**Extract**.
Remaining useful space before spilling

(1) By anonymous on 2023-08-25 21:59:29 [link] [source]

I was reading the file format and there is a talk about value of P that can be calculated using U-35 for table b-tree to find how much the cell content can be before it is force to spill and go to another overflow page. The calculation seems simple but how one can know, how much is available?
As U is said to be the size of page minus the reserved bytes. But a page maybe be already filled by a couple of records. And how one know the exact size of those rows? It should be harder because of variant values and no public api to get the size of fields as far as I know.

Now I am wondering, what is the best way to calculate how much available useful storage is in the current page?
For example, if we have a simple rowid table and only one blob column, what will be the maximum size of the blob for next insert to fill this page and not spill?

Bonus question: 
If a value is forced to go to another overflow page, what will happen to the free space of that overflow page? For example considering a 4kb page, if the value is 6kb, and it takes one and half page, is the remaining 2kb never get to be used? Or another overflow can use that?

(2) By anonymous on 2023-08-29 08:46:31 in reply to 1 [link] [source]

As I didn't get any answer or comment, I should ask if my question is irrelevant or wrong?

(3) By Stephan Beal (stephan) on 2023-08-29 09:04:29 in reply to 2 [link] [source]

As I didn't get any answer or comment, I should...

There is, to the very best of my knowledge, no public API for asking how much space is left of a given db page.

(4) By anonymous on 2023-08-29 09:09:15 in reply to 3 [link] [source]

Is there any clear way to calculate it?
I have a lot of blob and I saved them as chunks to limit memory usage and blob limit size.
But my database gets a lot higher than I want as there are many half used pages because of those blobs.
So I prefer to split them dynamically.

(5) By Stephan Beal (stephan) on 2023-08-29 09:22:10 in reply to 4 [link] [source]

Is there any clear way to calculate it?

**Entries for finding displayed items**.
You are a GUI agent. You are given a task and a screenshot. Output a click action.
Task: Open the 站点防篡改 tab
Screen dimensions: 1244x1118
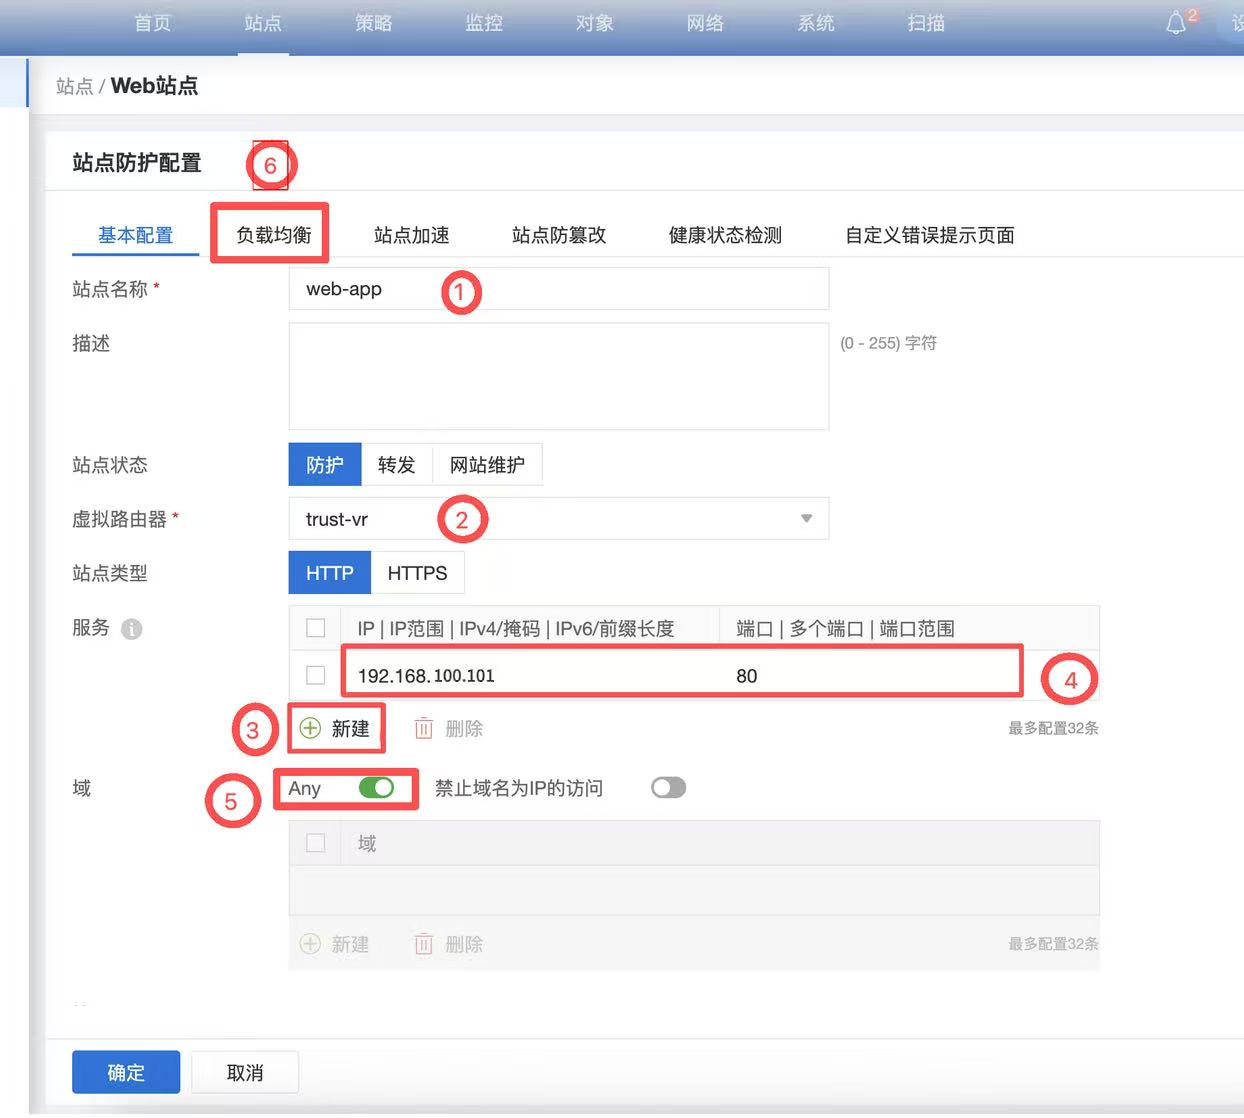(559, 235)
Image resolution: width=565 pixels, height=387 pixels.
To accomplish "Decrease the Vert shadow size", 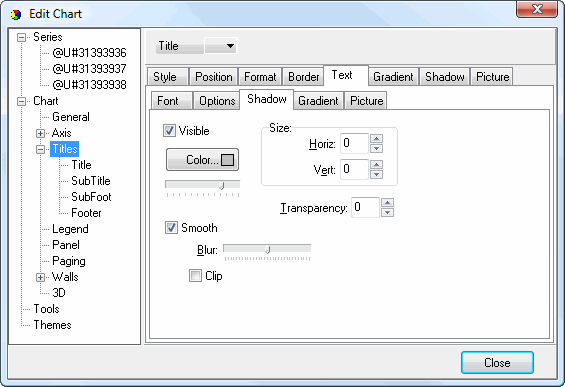I will (377, 174).
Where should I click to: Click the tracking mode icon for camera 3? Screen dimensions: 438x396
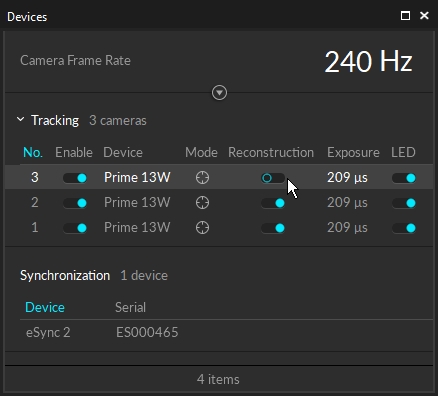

**Task**.
Duplicate the forum thread about spilling to overflow pages, everything from "(1) By anonymous" down to "much is available?".

**Right answer**.
(1) By anonymous on 2023-08-25 21:59:29 [link] [source]

I was reading the file format and there is a talk about value of P that can be calculated using U-35 for table b-tree to find how much the cell content can be before it is force to spill and go to another overflow page. The calculation seems simple but how one can know, how much is available?